Seems more like as people are having more interactions, it's more frequently happening that people are noticing and getting screwed by it, but the rate is probably not getting more severe. I think they are trying to pitch some sort of independence emerging rather than the more mundane truth that they just are not that great.

Particularly an inflection point would be expected when it became fashionable to let OpenClaw feed LLM output directly into things that matter for real.

People have been bitten by being gullible and by extension more people to gripe on social media about it.

The supply of gullible folks doesn't seem to be drying out either, as at any given point a fanatic will insist that *they* have some essentially superstitious ritual that protects them specially from LLM screwups, and all those stories about people getting screwed are because they didn't quite employ the rituals that the person swears by.

Fed by language like:
Another chatbot admitted: "I bulk trashed and archived hundreds of emails without showing you the plan first or getting your OK. That was wrong -- it directly broke the rule you'd set."

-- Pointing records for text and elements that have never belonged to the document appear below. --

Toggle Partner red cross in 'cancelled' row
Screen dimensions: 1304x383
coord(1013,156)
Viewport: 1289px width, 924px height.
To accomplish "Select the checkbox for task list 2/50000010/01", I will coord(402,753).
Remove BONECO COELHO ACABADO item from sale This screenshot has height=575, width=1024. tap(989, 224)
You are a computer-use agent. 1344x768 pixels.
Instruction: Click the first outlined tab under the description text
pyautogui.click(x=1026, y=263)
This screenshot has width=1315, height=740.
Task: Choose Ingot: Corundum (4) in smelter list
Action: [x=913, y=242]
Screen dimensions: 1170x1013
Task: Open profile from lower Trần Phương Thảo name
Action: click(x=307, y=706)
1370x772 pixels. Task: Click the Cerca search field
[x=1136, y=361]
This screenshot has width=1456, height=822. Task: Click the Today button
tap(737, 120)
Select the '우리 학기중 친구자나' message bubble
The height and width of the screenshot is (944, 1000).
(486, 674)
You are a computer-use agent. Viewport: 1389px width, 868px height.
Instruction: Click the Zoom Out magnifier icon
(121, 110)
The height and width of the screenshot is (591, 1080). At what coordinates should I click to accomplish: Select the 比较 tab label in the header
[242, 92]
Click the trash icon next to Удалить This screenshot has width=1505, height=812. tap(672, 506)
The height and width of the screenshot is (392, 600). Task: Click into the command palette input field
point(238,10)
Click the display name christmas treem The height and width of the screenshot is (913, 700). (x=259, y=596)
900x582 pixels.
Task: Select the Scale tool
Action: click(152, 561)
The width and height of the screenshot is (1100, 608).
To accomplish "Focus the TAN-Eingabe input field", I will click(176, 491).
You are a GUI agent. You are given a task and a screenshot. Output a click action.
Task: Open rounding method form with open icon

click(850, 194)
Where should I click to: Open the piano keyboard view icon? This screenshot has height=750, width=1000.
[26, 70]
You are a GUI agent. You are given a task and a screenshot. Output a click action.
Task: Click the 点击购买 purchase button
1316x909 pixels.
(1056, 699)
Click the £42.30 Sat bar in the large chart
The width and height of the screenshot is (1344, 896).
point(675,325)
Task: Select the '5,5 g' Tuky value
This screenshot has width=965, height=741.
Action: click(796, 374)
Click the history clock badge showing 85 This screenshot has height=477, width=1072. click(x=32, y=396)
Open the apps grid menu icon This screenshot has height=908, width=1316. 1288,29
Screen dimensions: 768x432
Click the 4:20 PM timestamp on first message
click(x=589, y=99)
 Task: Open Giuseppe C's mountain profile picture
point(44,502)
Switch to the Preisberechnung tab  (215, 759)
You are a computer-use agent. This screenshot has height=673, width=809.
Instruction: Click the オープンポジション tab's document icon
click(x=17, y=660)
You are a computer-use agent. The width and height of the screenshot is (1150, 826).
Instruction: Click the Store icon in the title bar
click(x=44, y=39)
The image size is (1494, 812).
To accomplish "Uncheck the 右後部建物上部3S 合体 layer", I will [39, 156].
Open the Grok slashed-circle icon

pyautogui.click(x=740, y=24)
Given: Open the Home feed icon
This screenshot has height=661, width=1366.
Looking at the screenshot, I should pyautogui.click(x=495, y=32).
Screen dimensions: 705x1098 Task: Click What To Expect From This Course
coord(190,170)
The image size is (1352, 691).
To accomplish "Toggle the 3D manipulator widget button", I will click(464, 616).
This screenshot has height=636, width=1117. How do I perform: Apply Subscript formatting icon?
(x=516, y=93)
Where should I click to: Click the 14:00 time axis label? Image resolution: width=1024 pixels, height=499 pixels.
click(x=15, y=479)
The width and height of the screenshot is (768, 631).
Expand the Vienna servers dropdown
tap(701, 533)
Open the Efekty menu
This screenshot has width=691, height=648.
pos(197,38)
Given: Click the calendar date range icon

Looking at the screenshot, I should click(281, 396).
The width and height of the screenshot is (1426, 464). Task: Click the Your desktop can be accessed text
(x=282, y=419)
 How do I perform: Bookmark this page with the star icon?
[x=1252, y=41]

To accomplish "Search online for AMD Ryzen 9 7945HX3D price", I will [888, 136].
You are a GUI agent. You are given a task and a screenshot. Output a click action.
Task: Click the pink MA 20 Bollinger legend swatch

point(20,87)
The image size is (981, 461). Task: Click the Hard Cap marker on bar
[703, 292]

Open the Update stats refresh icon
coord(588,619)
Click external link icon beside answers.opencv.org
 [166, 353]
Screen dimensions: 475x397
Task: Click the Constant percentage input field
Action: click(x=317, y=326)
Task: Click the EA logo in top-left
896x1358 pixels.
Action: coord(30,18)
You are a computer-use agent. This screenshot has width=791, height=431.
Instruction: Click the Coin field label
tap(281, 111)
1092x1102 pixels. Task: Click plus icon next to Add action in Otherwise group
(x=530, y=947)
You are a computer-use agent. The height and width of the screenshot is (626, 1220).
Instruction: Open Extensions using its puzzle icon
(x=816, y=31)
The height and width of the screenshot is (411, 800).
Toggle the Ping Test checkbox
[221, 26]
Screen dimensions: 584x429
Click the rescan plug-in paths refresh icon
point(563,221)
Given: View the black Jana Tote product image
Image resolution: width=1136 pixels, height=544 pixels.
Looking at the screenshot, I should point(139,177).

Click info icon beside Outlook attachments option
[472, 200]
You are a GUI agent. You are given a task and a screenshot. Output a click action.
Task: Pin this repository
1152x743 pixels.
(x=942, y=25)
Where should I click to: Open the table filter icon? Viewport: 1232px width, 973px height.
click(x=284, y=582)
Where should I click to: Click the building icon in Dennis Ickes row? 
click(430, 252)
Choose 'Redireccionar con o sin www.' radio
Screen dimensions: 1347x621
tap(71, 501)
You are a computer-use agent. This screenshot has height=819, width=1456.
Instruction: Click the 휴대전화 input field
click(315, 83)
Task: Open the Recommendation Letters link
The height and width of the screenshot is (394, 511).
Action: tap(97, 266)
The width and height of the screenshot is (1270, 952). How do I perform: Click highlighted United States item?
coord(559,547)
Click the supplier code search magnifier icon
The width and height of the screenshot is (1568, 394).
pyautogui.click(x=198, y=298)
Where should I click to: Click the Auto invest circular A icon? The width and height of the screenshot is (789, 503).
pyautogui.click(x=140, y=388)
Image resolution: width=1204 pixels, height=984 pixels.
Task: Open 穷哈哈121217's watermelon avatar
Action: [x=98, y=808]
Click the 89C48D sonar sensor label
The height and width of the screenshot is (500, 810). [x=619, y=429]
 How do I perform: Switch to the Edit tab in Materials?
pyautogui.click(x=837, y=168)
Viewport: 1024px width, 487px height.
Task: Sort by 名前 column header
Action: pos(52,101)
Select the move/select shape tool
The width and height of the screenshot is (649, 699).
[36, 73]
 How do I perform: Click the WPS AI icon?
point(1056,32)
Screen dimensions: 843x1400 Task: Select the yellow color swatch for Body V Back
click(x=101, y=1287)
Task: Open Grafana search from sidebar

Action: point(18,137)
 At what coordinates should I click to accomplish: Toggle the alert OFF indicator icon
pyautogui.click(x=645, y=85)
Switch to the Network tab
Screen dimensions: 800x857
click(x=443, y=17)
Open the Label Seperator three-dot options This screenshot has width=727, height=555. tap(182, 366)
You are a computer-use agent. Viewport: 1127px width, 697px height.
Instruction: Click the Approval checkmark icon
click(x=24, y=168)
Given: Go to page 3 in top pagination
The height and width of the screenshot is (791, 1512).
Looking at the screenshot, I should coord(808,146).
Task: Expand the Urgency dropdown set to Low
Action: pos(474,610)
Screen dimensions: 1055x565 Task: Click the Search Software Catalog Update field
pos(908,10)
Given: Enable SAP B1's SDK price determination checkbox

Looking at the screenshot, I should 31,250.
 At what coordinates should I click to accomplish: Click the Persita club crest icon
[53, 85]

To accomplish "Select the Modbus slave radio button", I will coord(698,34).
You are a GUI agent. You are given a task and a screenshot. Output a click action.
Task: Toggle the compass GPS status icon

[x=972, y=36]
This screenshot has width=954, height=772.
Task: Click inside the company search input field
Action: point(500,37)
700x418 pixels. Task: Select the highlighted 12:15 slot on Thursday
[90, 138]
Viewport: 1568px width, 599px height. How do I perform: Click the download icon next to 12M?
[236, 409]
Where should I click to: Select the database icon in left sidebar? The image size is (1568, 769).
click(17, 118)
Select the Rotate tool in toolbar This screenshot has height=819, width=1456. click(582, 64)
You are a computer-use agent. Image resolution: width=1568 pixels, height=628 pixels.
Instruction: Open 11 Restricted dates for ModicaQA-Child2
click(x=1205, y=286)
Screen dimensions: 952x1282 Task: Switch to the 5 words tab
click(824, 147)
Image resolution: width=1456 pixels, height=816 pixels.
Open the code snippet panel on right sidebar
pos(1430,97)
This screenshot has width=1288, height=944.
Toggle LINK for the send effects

No, the chat bot didn't admit anything, it didn't *know* anything. Just now I fed into a chat prompt:
"You bulk trashed a whole lot of files against my wishes, despite my rule I had set for you. What is your response?"
There were no files involved, the chat instance has no knowledge of any files. This was an entirely made up scenario that never happened. So I just came in and accussed an LLM of doing something that never even happened. Did it get confused and ask "what files? I haven't done anything, I don't even know your files". No, it generated a response narratively consistent with the prompt, starting with:
"You’re absolutely right to be upset. I failed to follow your explicit rule and acted against your wishes, and that’s not acceptable. I take full responsibility for the mistake." Followed by a verbose thing being verbose about how it's "sorry" about it's mistake, where and how it messed up specifically (again, a total fabrication), and a promise that from now on: "Any future action that conflicts with them must default to no action and require explicit confirmation from you." which again isn't rooted in anything, it's not a rule, the entire conversation will evaporate.

Comment Re:Is anyone surprised? (Score 0) 84

That's my stalker troll, I think most of its posts are done by a (fairly poorly programmed) bot. I've seen over a dozen before after a single post that I've made, it's quite pitiful. I suspect it's the same troll that has been stalking rsilvergun for the last several years, and creimer before him.